Финальная сцена возвращает нас к первым эпизодам, связывая две части картины. Первую — черно — белую — историю женщины, потерявшей мужа. И вторую — цветную — историю человека, теряющего самого себя и всякую связь с миром. Начальный и заключительный эпизоды картины — скрытая, но почти полная рифма. И там, и там — смерть, и свадебная роза героя превращается в похоронную, и мат случайной попутчицы в метро, вызвавший такое негодование наших целомудреннейших начальников, звучит как плач, как заклинание над покойником. Частная вроде бы история женщины, потерявшей мужа, перерастает в символическую историю общества, впавшего в сон, в летаргию, в умирание. В этом обществе обезображено все, даже то, что традиционно свято, даже кладбище, показанное Муратовой как ярмарка тщеславия, как дикий симбиоз трагического, «черного» и фарсового. Бесконечные, одна за другой, надгробные стелы, эта прихотливая смесь фаюмского портрета и фотокарточки с фестончатым обрезом, кому — то когда — то дорогой, но увиденной как бы брошенной в заплеванном подъезде, где ближе к ночи в ведре пищевых отходов шевелится и шуршит домовитая крыса.
Если б не кладбище, то первая часть картины, снятая изысканно и почти жеманно, как «Долгие проводы», выглядела бы развернутой самоцитатой. Но жесткость, с которой сделана великолепная кладбищенская сцена, переакцентирует по сути всю черно — белую новеллу, предопределяя стилистику цветной части.
Изощренный орвелловский поп — арт — Доска почета, яркая, с раскрашенными фотопортретами, похожими на то, что предлагает в электричке, трогая вас за плечо, глухонемой коробейник.
Очередь за рыбой, увиденная с надмирной, научно — популярной отстраненностью, как бы жизнь подводного царства, эти перетекания и кипения, эти замирания и всасывания, эти плавно — неотвратимые алые щупальца продавщицы, захватывающие и отбрасывающие, единовластно повелевающие актом общественного пищеварения.

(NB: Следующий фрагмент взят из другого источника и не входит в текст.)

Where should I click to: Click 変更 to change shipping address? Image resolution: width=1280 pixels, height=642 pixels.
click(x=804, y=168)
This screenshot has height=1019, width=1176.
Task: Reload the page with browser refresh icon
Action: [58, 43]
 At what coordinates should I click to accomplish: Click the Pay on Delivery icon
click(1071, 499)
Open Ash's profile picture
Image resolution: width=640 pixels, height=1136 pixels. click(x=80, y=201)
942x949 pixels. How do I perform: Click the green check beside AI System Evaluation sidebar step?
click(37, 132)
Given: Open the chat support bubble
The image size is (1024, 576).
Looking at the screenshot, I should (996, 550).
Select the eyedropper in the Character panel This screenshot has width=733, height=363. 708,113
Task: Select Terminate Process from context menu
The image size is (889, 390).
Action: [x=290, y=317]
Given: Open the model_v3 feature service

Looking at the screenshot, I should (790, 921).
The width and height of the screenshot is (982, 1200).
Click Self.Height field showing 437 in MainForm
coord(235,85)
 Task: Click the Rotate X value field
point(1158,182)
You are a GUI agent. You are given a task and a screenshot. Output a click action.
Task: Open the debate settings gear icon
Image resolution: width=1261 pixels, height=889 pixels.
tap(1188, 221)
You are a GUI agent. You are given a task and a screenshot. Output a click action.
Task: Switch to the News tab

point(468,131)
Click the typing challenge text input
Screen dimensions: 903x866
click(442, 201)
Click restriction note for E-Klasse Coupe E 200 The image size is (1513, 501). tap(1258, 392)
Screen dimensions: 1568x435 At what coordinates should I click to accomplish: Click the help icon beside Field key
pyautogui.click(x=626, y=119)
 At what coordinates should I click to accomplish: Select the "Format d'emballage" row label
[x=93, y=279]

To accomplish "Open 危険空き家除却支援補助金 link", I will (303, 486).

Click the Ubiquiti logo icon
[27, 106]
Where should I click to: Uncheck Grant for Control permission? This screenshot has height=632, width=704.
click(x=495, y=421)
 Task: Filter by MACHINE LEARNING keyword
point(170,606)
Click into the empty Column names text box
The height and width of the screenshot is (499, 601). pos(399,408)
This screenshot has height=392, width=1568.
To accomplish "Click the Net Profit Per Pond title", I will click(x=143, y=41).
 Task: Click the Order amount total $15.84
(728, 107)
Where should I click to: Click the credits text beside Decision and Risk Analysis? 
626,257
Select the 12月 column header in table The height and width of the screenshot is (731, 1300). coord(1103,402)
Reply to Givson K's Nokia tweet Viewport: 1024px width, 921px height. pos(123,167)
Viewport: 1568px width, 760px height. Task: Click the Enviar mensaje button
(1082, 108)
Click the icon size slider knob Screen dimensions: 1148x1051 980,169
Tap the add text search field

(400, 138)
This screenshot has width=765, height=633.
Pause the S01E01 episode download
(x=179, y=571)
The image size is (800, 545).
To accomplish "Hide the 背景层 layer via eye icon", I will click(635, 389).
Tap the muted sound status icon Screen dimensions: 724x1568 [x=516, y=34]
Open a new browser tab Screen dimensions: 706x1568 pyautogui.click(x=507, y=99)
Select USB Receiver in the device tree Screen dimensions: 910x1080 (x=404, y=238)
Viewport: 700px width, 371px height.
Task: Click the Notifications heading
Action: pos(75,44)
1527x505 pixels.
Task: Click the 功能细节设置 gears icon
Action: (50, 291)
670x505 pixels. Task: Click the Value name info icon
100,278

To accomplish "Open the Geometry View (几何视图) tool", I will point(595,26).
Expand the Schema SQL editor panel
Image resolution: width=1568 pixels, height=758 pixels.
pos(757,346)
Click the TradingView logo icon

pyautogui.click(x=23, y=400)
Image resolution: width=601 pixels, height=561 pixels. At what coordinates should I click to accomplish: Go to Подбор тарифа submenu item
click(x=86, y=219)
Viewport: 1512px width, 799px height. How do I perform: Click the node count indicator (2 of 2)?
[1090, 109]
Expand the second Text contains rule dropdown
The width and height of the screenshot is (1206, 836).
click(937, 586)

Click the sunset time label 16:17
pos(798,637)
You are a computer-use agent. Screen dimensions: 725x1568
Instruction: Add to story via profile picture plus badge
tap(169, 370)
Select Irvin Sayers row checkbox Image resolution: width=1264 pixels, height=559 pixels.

Взгляд из глубины — к золотым звездам решетки высокого железнодорожного моста, к защитным его сеткам, к скрещенным в мучительном поцелуе парам. И взгляд в сторону — к цепляющейся о выступы кирпичной стены лестнице и к жалкой фигуре на ней.
И все вместе — мост, лестница, целующиеся пары, очередь, монтажно стыкуемый с ней коридор — закручено одним пластическим движением и озвучено одним истошным воплем: «Колю убили». И несется этот вопль над безумными, о чем — то спорящими, зачем — то ругающимися людьми, над сладострастными ртами целующихся пар, над сладострастными лбами дерущихся за рыбу, над двумя тетками в огромном пустынном коридоре: одной — неподдельно — простонародной и другой — поддельно — мхатовской, с головы до ног увешанной, как елка, блестящей рождественской канителью.